Since the early 1900s, the federal government’s primary intervention was through tax incentives to the oil and gas industry that were intended to increase production of domestic oil and gas.
But with the passage of the Energy Policy Act of 2005, federal incentives for energy production shifted heavily towards renewable energy and energy efficient technologies. Fossil energy may have received the bulk of early federal incentives, but by 2008 fossil fuels accounted for just one-third of the cost of energy tax incentives.
This trend has continued over the past decade. According to data collected by the U.S. Energy Information Administration (EIA), federal tax credits and subsidies for renewable energy increased by 54 percent between 2010 and 2013. Solar energy alone saw federal support increase by 500 percent from $1.1 billion to $5.3 billion. In the same period, federal support for fossil and nuclear energy declined.
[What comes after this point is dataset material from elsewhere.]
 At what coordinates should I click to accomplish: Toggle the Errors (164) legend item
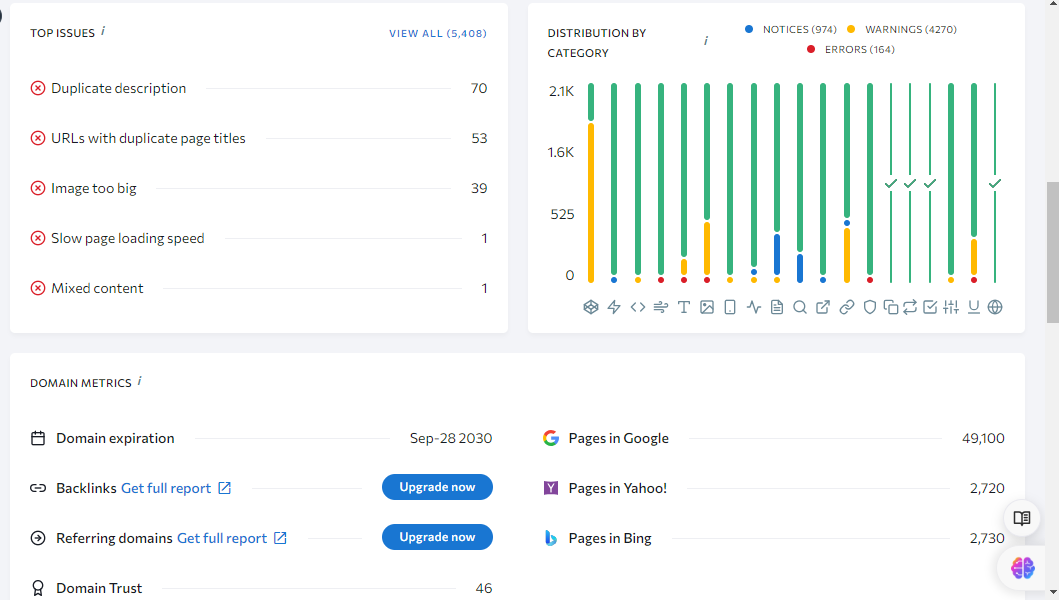[851, 50]
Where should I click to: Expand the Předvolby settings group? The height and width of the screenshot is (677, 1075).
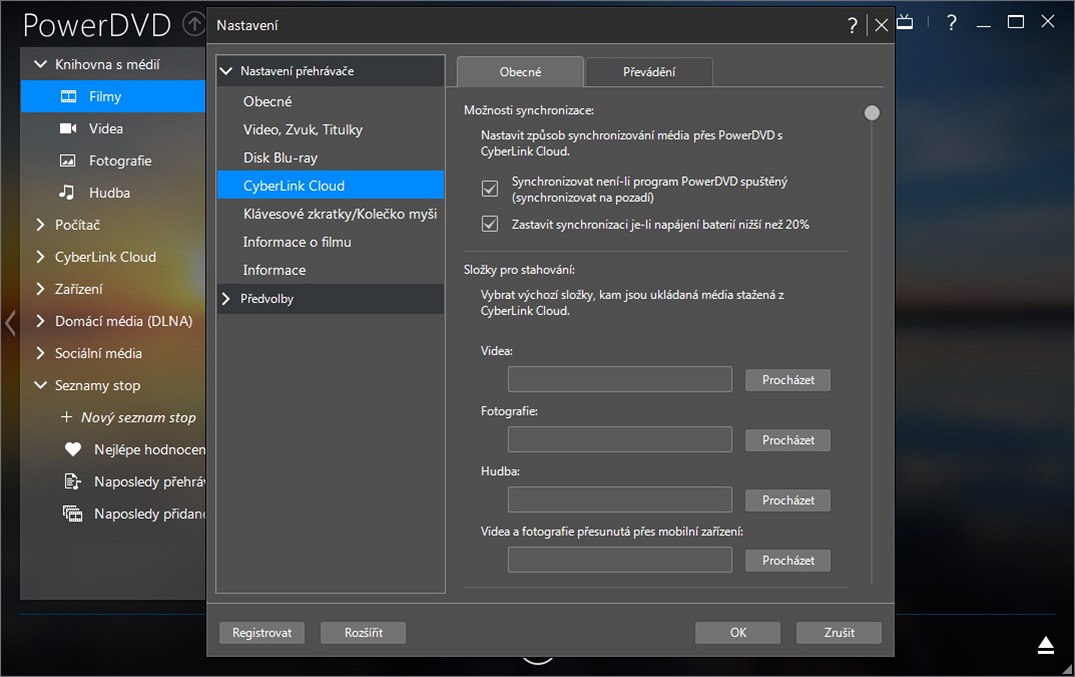coord(227,299)
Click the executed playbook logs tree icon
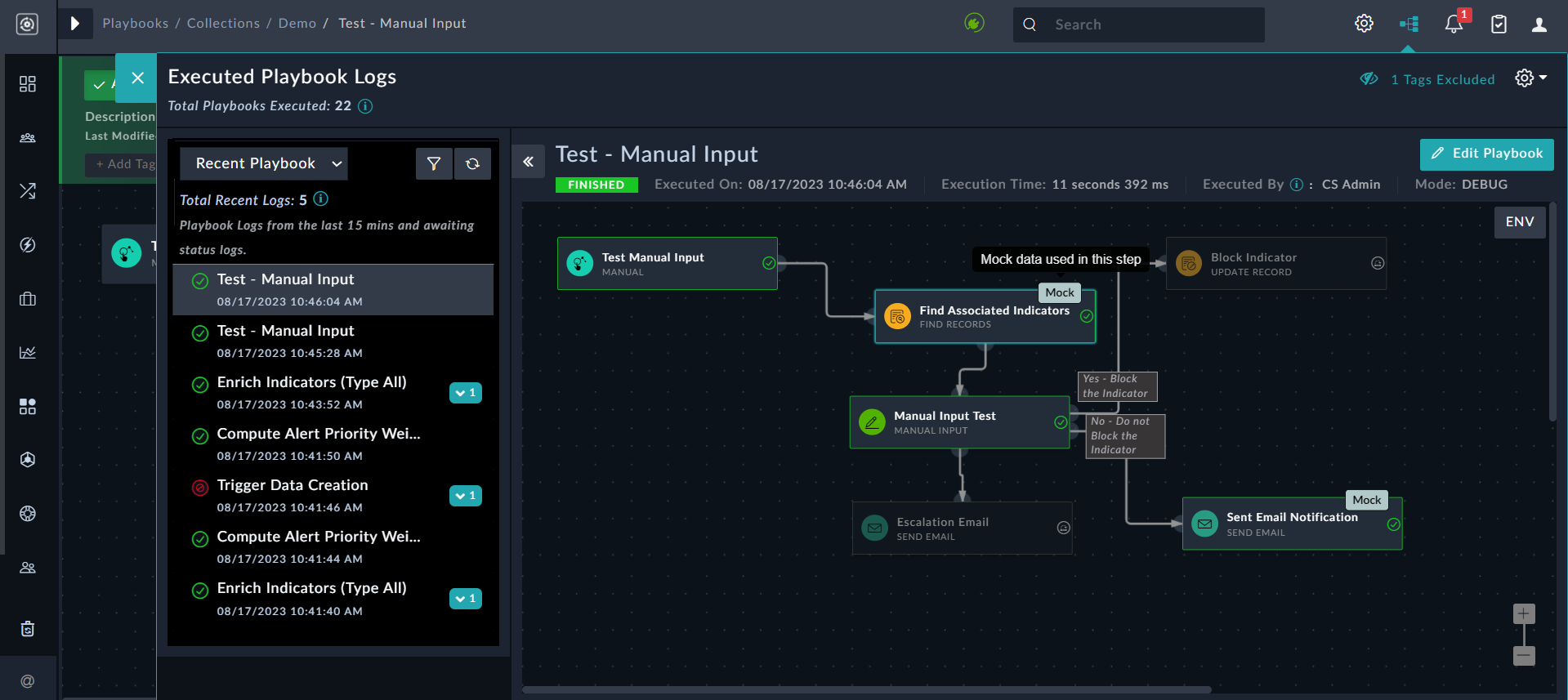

Federal subsidies and tax incentives for oil and gas declined by 20 percent, while federal support for nuclear energy declined by 12 percent.
Just last month, the non-partisan Congressional Budget Office (CBO) provided testimony to Congress on tax preferences provided to energy producers in 2016. According to the CBO, approximately $10.9 billion, or 59 percent, of federal energy tax preferences went to renewable energy. $2.7 billion, or 15 percent, went to energy efficient technologies or electricity transmission, for a combined 74 percent of energy tax preferences. In contrast, $4.6 billion or 25 percent of energy related tax incentives went to fossil fuels. Nuclear energy, which is the only reliable, emissions free energy source, received only 1 percent of tax incentives while facing the toughest regulatory burden.
Those figures don’t include federal investment in renewable energy research and development. At the Department of Energy (DOE), the federal government sponsors over $9 billion in civilian science and energy research and development. This research portfolio falls under the jurisdiction of the House Committee on Science, Space, and Technology, which I chair. In the past decade, investment in the Office of Energy Efficiency and Renewable Energy (EERE) at DOE has grown by over 40 percent, while the corresponding budgets for fossil and nuclear energy R&D have declined. At almost $2 billion, EERE’s R&D budget is more than the R&D budgets for nuclear, fossil, and electricity combined. It has also surpassed the basic energy sciences research within the Office of Science, where DOE has an exemplary track record for achievements in discovery science that can lead to groundbreaking energy technology.
In the DOE loan portfolio, 20 of the 30 loan guarantees were for renewable energy projects. DOE has issued over $30 billion in loans and loan guarantees and not a single loan has been issued for fossil energy technology.
To add more context, according to the EIA, fossil fuels provide 67 percent of electricity generated, while renewables make up 13 percent of electricity generated in the U.S. It is clear that fossil energy is the primary power source for our economy, even when the federal government has put a finger on the scales for renewable energy for over a decade.
According to an analysis of this same EIA data conducted by the Institute for Energy Research, federal government policies have led to solar power generation being subsidized by over 345 times more than coal, oil and natural gas electricity production, while wind is being subsidized over 52 times more than fossil fuels per unit of electricity production.
While it’s true that many fossil fuel tax incentives are permanently installed in the tax code, it’s clear that federal incentives for energy technology heavily favor renewable energy and energy efficient technologies. This means higher costs for American consumers and an energy market that is heavily influenced by federal government policy.
It’s not the role of the federal government to pick winners and losers in the energy market. Instead of costly tax incentives, subsidies, loans or loan guarantees, the federal investment is most effective when we prioritize the basic research that benefits all forms of energy. It’s time to level the playing field and reduce federal intervention in the energy market.